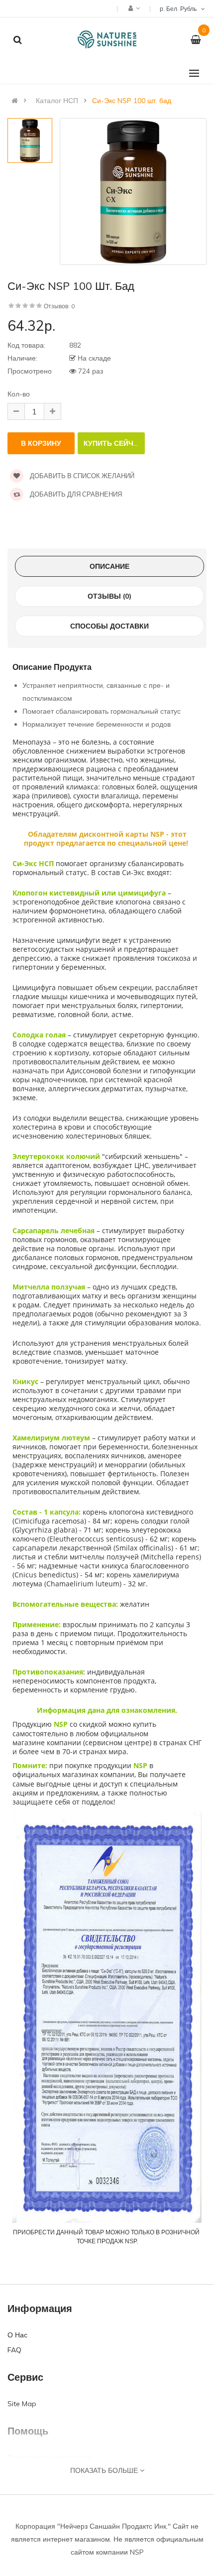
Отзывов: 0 (59, 306)
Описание (109, 566)
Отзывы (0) (109, 596)
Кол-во (18, 393)
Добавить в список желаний (81, 476)
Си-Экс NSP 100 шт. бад (131, 100)
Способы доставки (109, 626)
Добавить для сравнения (75, 494)
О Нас (17, 2334)
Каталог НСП (57, 100)
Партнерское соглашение (49, 2457)
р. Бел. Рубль (180, 8)
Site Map (21, 2403)
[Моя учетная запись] (133, 8)
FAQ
########
__THE TASK__. Please output the records exactly, leaving the pictures out.

__TASK RESULT__.
Отзывов: 0 (59, 306)
Описание (109, 566)
Отзывы (0) (109, 596)
Кол-во (18, 393)
Добавить в список желаний (81, 476)
Си-Экс NSP 100 шт. бад (131, 100)
Способы доставки (109, 626)
Добавить для сравнения (75, 494)
О Нас (17, 2334)
Каталог НСП (57, 100)
Партнерское соглашение (49, 2457)
р. Бел. Рубль (180, 8)
Site Map (21, 2403)
[Моя учетная запись] (133, 8)
FAQ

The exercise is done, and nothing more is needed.